IMAGE: NOVANT HEALTH
It is likely that most of us will know someone either directly or through someone close, who dies of this disease. That means we will also be coming into contact with directees who have lost loved ones in this cold and detached way. In older congregations we may see dramatic drops in members and be grieving these lonely deaths as a group. This experience of losing so many people in a way that is so outside the norm may heighten the experience of bereavement. The strong emotions that accompany grief, combined with a sense of helplessness can quickly reach the levels that we define as being traumatic. How can we help people to process through their experience in a way that helps them avoid becoming stuck? How can we help people to find comfort in the Presence of God in such trying times? How do we honor traditions that normally would comfort people with “last rites” when we cannot be physically present with the dying? Responding well to the very real and tangible losses of life around us will be part of the long term recovery process. Being intentional in our response will also help build resiliency and protect the mental health of our directees in the aftermath of this global crisis.
Different helping professions will all need to navigate their own response and how they provide care. For spiritual directors, this journey will necessitate facing theodicy, or the “why do bad things happen” question, with our directees. We will need to create space for, and perhaps provide instruction about, lament. We must allow space for tears, anger, and the heavy silence that falls when words fail. Embodied work will need higher priority.

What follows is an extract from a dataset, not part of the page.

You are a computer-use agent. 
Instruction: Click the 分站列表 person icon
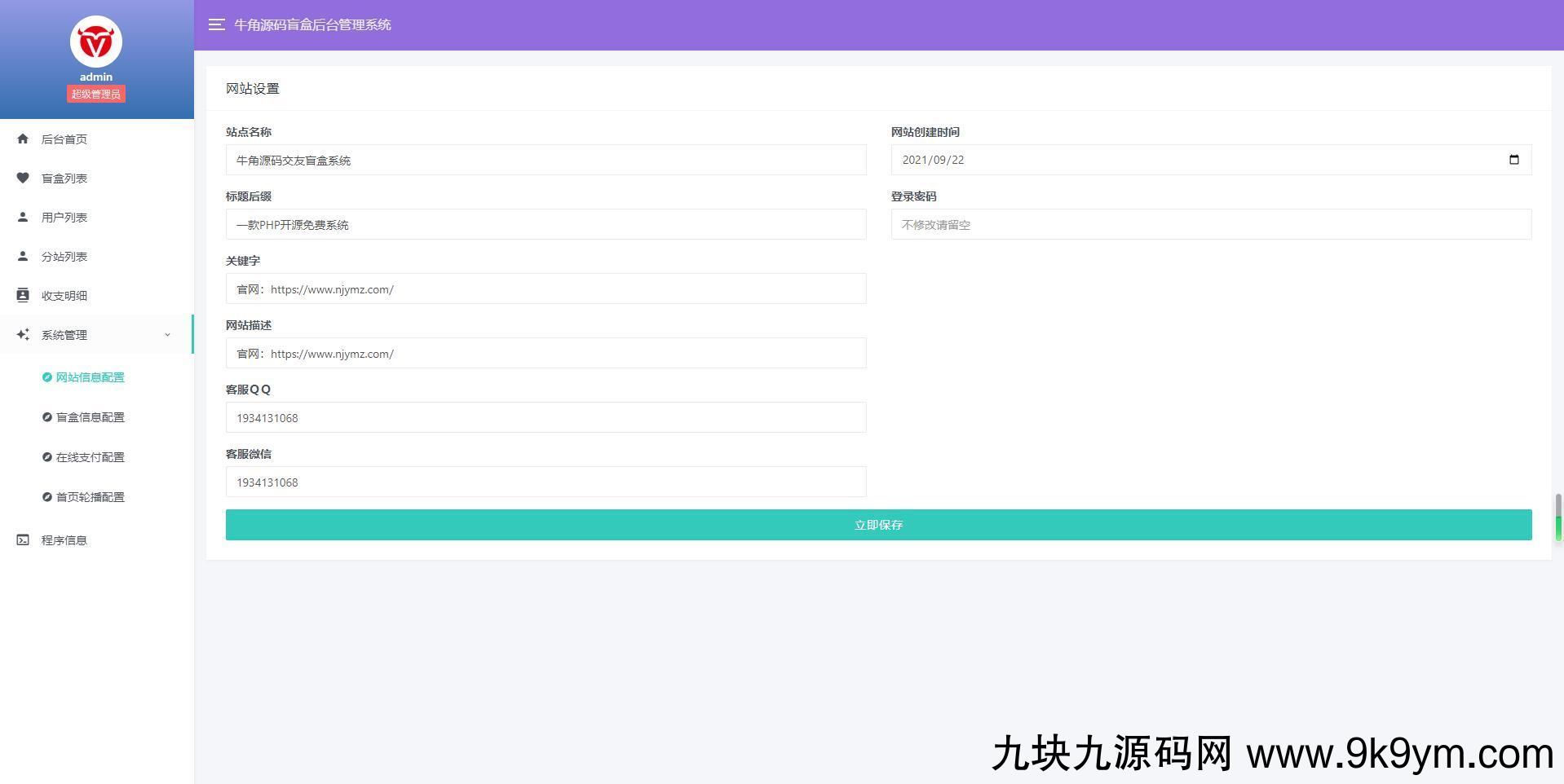point(23,256)
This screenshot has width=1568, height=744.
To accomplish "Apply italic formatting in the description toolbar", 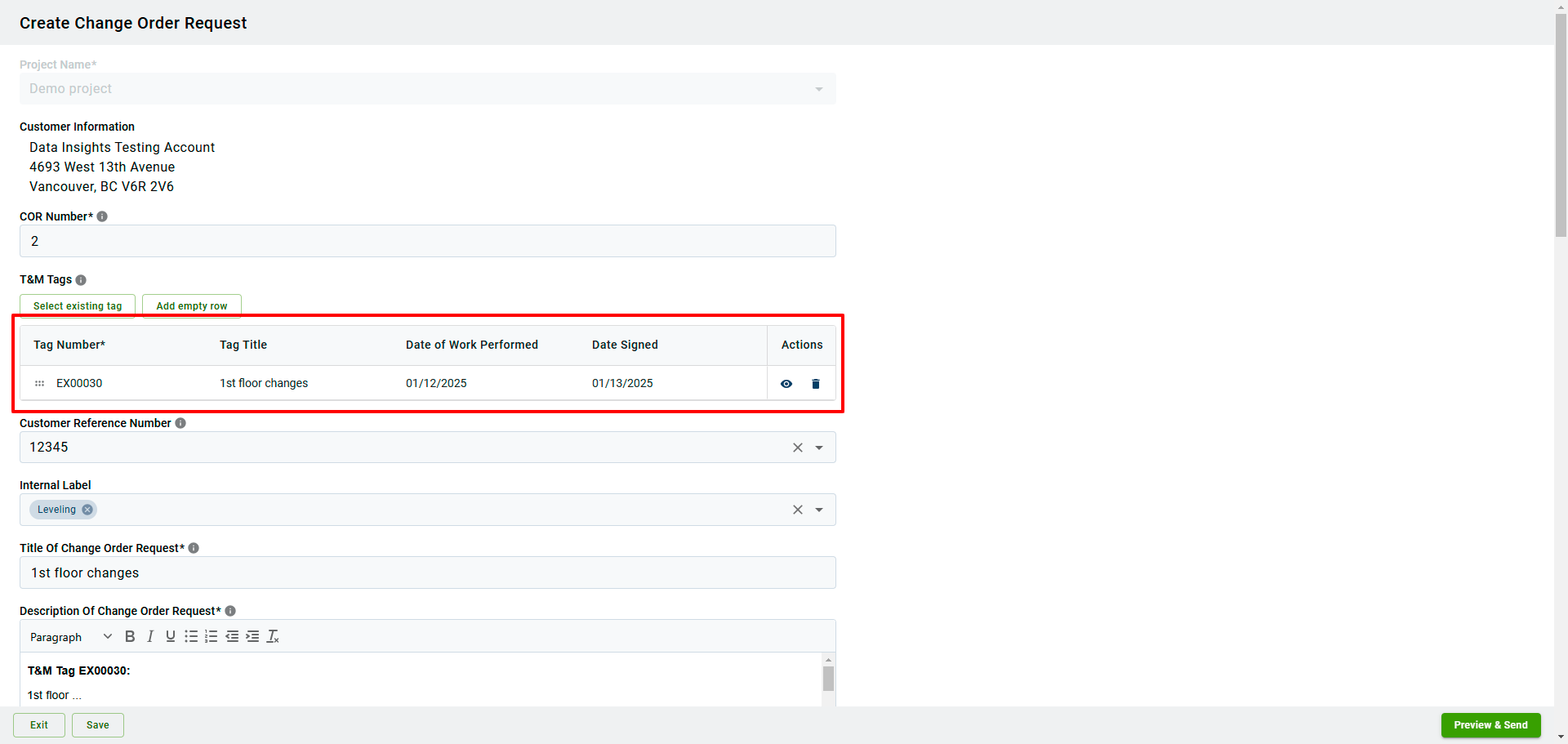I will (x=149, y=636).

For those of us who fill a dual role as minister/shepherd/pastor, or who consider ourselves part of an institution or congregation, attending to the communal experience will also require tender attentiveness. There is so much loss in this season for everyone. Each of us has and will experience different affects on our emotional, physical, spiritual, fiscal, and relational health. Senses of “normal” and security have been and are being threatened. There is so much grief work to be done. Finding the grief connected to losing a loved one and holding it in context of all the other losses swirling around will call for patient and precise care.
If you have not already begun to meet with directees who have lost loved ones, consider that it is likely that you will in the future. Begin to prepare yourself now, both in heart and in training, to walk alongside a level of unique grief, unknown to most of us. This is a new chapter. We are preparing the way for what spiritual direction will look like for decades to come. Discuss this with colleagues. Bring it to supervision. Perhaps the resurgence of interest in being trained as a spiritual director that we have seen over the last decade or so, was for just such a time as this.